Instruction:
Output as a numbered list everything in the listing from the line that contains "The width and" down to the line that contains "(x=242, y=409)", both included, leaving out blank lines and pictures.

Input rows:
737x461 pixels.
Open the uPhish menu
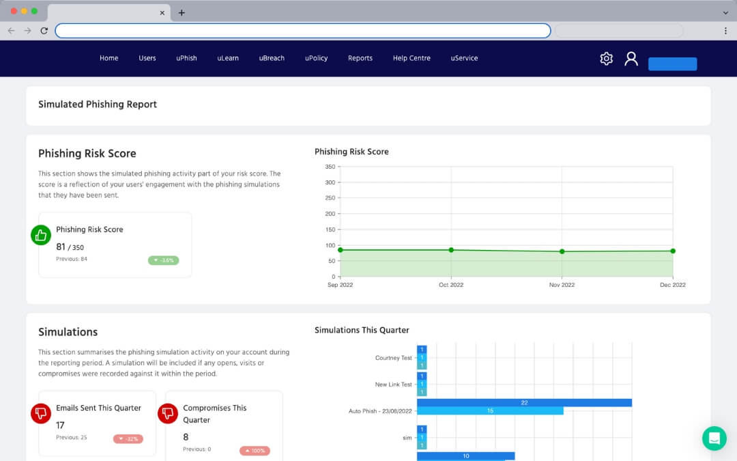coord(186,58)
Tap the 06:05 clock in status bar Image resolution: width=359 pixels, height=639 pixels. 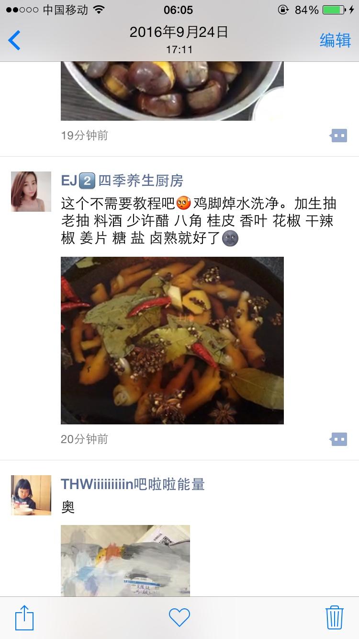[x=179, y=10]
--
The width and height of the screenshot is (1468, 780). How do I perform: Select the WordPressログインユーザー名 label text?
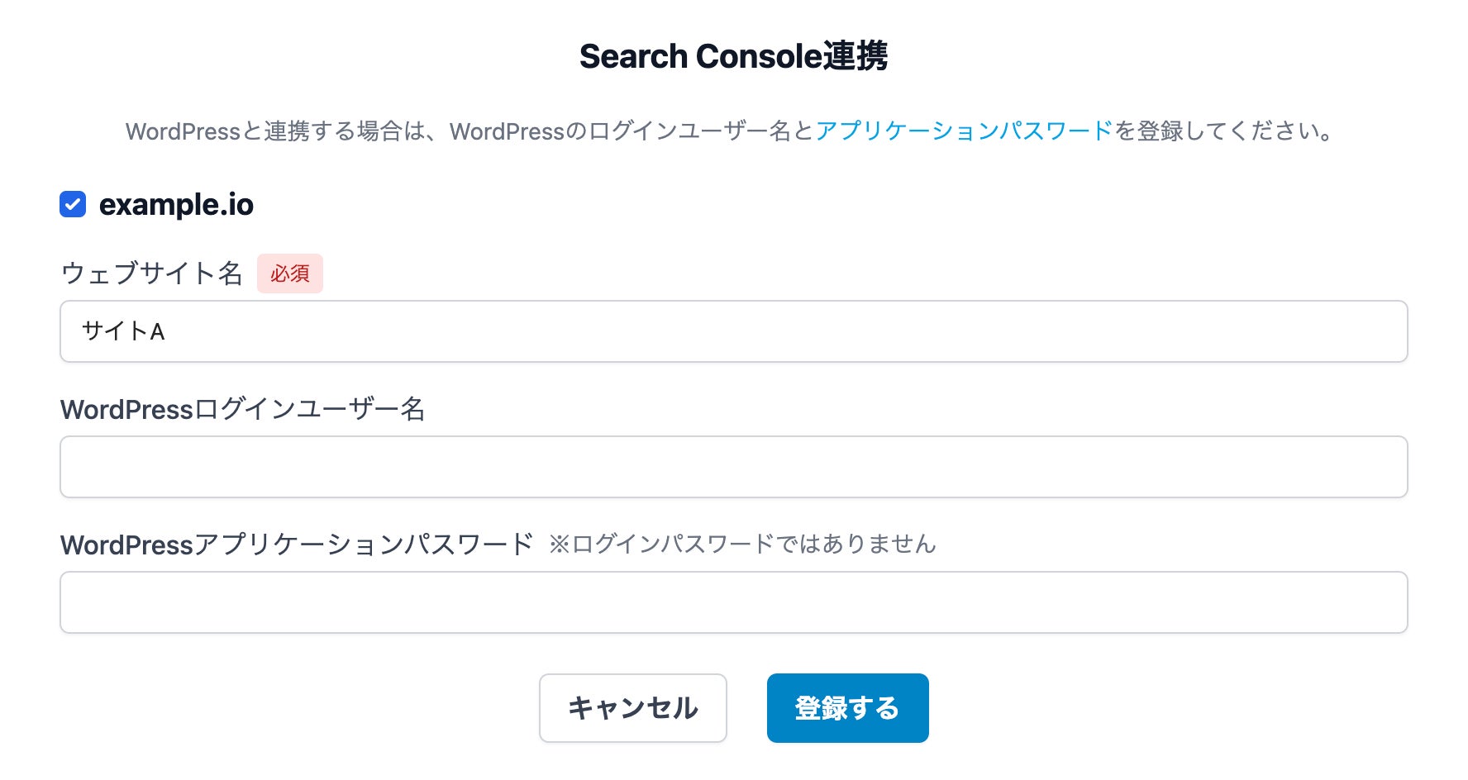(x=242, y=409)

Result:
1. The width and height of the screenshot is (1468, 780). How do I perform: Select the WordPressログインユーザー名 label text?
2. (x=242, y=409)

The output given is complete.